Speaker set up for more than 1 person


I have my system set up perfectly for a single person sweet spot. Near field about 9 feet from my speakers. But if I move even slightly off center the soundstage moves and one of the speakers dominates. If I have a couple friends over how can I arrange my speakers so we can all get a good soundstage with centered imaging? Move my speakers closer together? 

maprik

Showing 4 responses by larryi

You can try extreme toe-in so that the speakers cross well in front of your listening position.  The person to your left will be closer to the left speaker, but, now that speaker's dominance is mitigated by that listener being way off axis to the left speaker and more on axis to the right speaker.  This compensation helps with providing a more balanced image for the off axis listener.  

You could also make the two guests sit closer together by putting one seat dead centered between the speakers and two chairs close together behind that centered chair.

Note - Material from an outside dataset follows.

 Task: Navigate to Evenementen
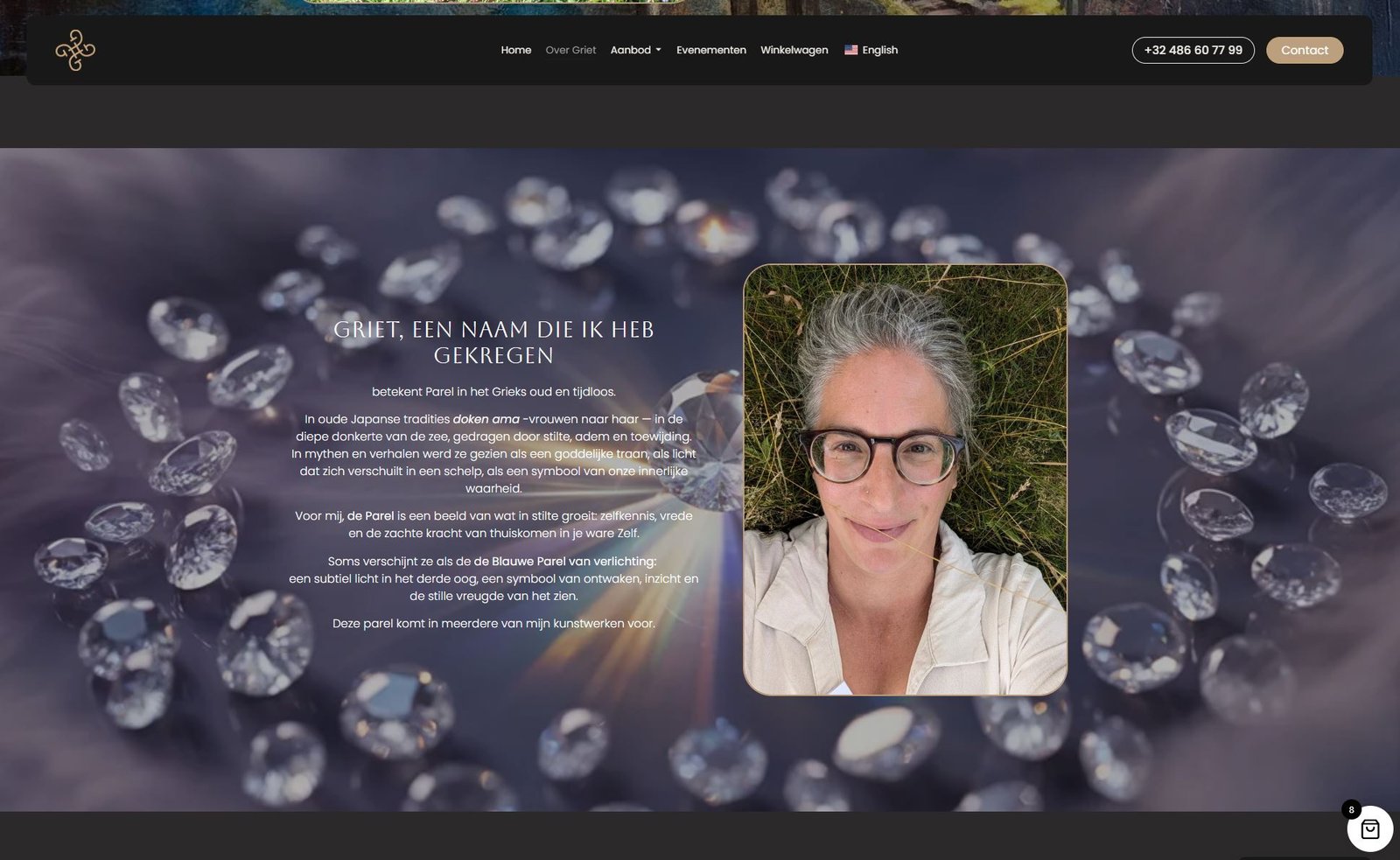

Obviously, setups to widen the sweet spot will compromise the sound as compared to the ideal setup.  I am not saying extreme toe-in will not hurt the sound, but, it would be the easiest temporary compromise for when you are entertaining a small group of listeners.  I have helped with a number of audio show setups, and that is what is employed because the listening chairs are set up practically wall to wall with most listeners WAY outside anything resembling the sweet spot.  If you can, put a low chair dead center between the speakers, and slightly taller chairs close together behind that center chair.  This will deliver respectable, if not ideal, sound.

Depending on how critical you are about what constitutes the sweet spot, that spot can be very small, as in only a few inches wide.  This is the case with almost ANY speaker and room setup with the possible exception of omni-directional speakers (e.g., MBL speakers).  The closest I've ever heard to a system that could deliver a decent stereo sweetspot for two listeners was a giant system (speakers 4.5 ft. wide and more than 8 ft. tall) in a dedicated listening room that was about 25 feet wide by 45 ft. long.  

Yes, as I have said above, the toe-in approach is, at best, a compromise, but, there are few things that can be done for what the OP is hoping to accomplish--it is crazy to suggest buying different speakers, for example.  

I recall that there was one commercial model of speaker specifically designed for the time/intensity tradeoff to widen the stereo sweet spot.  It was a speaker made by Leslie, the same people that made organ speakers that spun to create interesting effects.  There home audio speaker line was not a commercial success.